I'm looking for someone to change my life, I'm looking for a miracle in my life, And if you could see what it's done to me, To lose the love I knew Could safely lead me through.
multiple interpretations open here, but one i may dwell on is that, having arrived at an understanding, with a sentient soul, the mission now is to radiate the "higher love" as a spreading of sharing that love to an otherwise, unfamiliar world... maybe... like grasping that truth, now is the thing that must be the device that reveals to more sentients that it is this war of love that must endure... blablabla let's move on...
To learn as we grow old, The secrets of our soul.
let's keep the line open and ponder what we, united have learned (not a break up song) time, immaterial... only aging...
Between the silence of the mountains, And the crashing of the sea, There lies a land I once lived in, And she's waiting there for me, But in the grey of the morning, My mind becomes confused, Between the dead and the sleeping, And the road that I must chose.

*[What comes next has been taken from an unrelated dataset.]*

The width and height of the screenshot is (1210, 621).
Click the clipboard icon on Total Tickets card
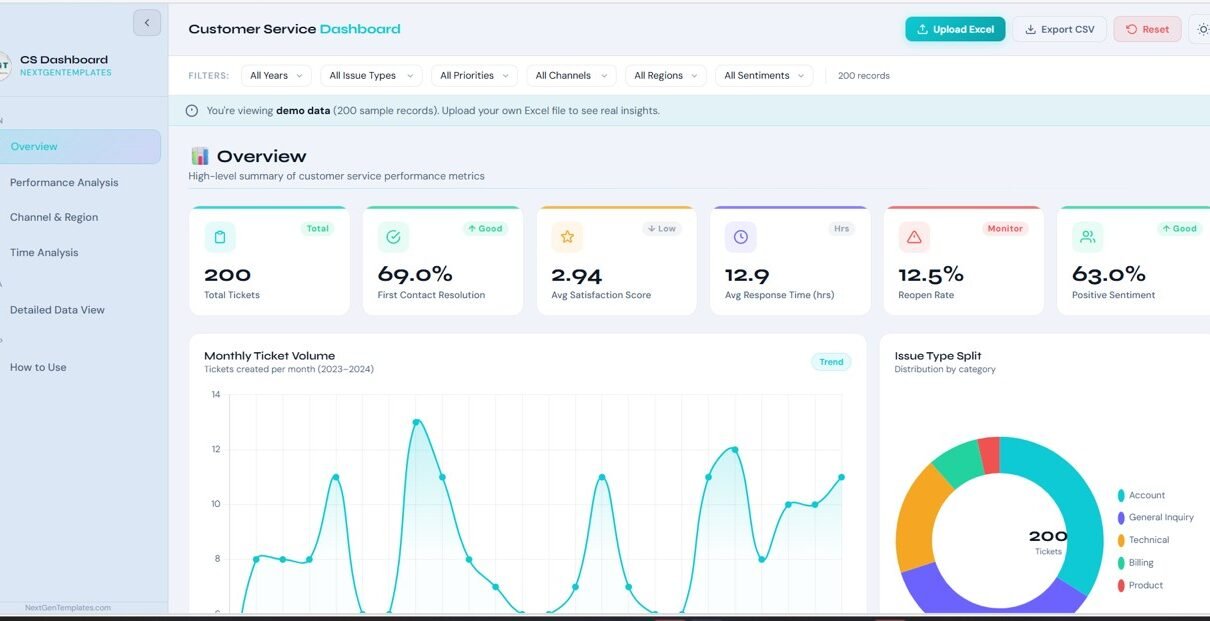(220, 237)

In solitary awareness is the open line for communion despite vast space time distance... with faith that she is there ... where "they" started... but waking alone, empirical reality is... a test for the mind and options are with those that may not respond and those that may wake up to... his voice... and the road continues to lead to that miracle he may find... you?
I'll have 2 of whatever you had! And I mean that in the kindest way. Reading your meaning, felt like you wrote the song yourself. Thank you.

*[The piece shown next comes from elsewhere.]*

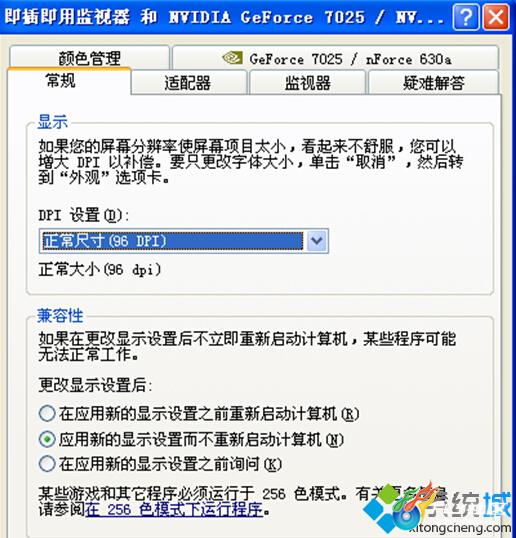Click the 正常大小 (96 dpi) description text
The width and height of the screenshot is (516, 538).
click(99, 269)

I'll have 2 of whatever you had! And I mean that in the kindest way. Reading your meaning, felt like you wrote the song yourself. Thank you.
Hmm, a break-up song, eh? I never quite thought of it that way, but I can see how others might.
I think it's maybe a little different that that. I think it's about living in the real world (which is fast, hectic, sometimes violent, etc.) but WANTING to slow things down to appreciate the love of another. Possibly the song is about the search for that time/place (i.e. utopia) but never being able to find it.
Musically the song takes that same journey. Real life rushing by... finally some time for love (when the songs slows down).... then the hectic real life comes crashing back again.
Basically the whole Question of Balance Album is about how people rush through life too fast, forgetting to stop and smell the proverbial roses, forgetting to love. I don't see why this song should be any different.
Hayward said it's a Vietnam War protest song, similar to I'm Just A Singer (In A Rock And Roll Band). It's about the British government purposefully leaving the British people in ignorance about what was going on.
tl;dr it's a vietnam protest song.
Falling in love. I love this song. I listened to it a lot when I was planning my wedding--it relieves the stress of being in love.